Моя жизнь застыла, я только думаю, курю и пишу…
…Письма к тебе — для меня большая отрада. Действигельно, они заменяют беседу. Жду твоих писем…
Тотику — поцелуй, объятие и катание верхом в далекой перспективе. Ну, прощай, моя далекая невеста, и береги нашего первого и единственного сына.
…Окруженный недобрыми людьми (но работая среди них, ты понимаешь меня!), я одичал и наслаждаюсь одними твоими отвлеченными мыслями. Поездка моя по уездам была тяжела… Жизнь тяжелее, чем можно выдумать, теплая крошка моя. Скитаясь по захолустьям, я увидел такие грустные вещи, что не верил, что где-то существует роскошная Москва, искусство и проза. Но мне кажется — настоящее искусство, настоящая мысль только и могут рождаться в таком захолустье. Но все-таки здесь грустная жизнь, тут стыдно даже маленькое счастье… Оставим это…
…Любимой женщине судьбою я поручен И буду век с ней сердцем не разлучен…
…Какая жестокая и бессмысленная судьба — на неопределенно долгое время оторвать меня от любимой. Утешение мое, что я живу и для ребенка и, кажется, способен пережить ради вас самую свирепую муку…
Я окончательно и скоро навсегда уезжаю из Тамбова…
…Здесь дошло до того, что мне делают прямые угрозы.
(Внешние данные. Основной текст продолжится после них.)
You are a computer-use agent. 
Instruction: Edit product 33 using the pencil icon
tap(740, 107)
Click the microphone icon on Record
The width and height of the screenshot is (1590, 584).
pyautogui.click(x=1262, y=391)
Я не люблю тебе об этом писать и пишу коротко. У нас с тобой есть более важные вещи, чем тамбовские дела, о которых не стоит говорить. Но все же скажу, что служить здесь никак нельзя. Правда на моей стороне, но я один, a моих противников — легион, и все они меж собой кумовья. (Тамбов — гоголевская провинция.) И это чепуха, но я просто не хочу попусту тратить силы.
Из писем к М. Платоновой (1926–1927).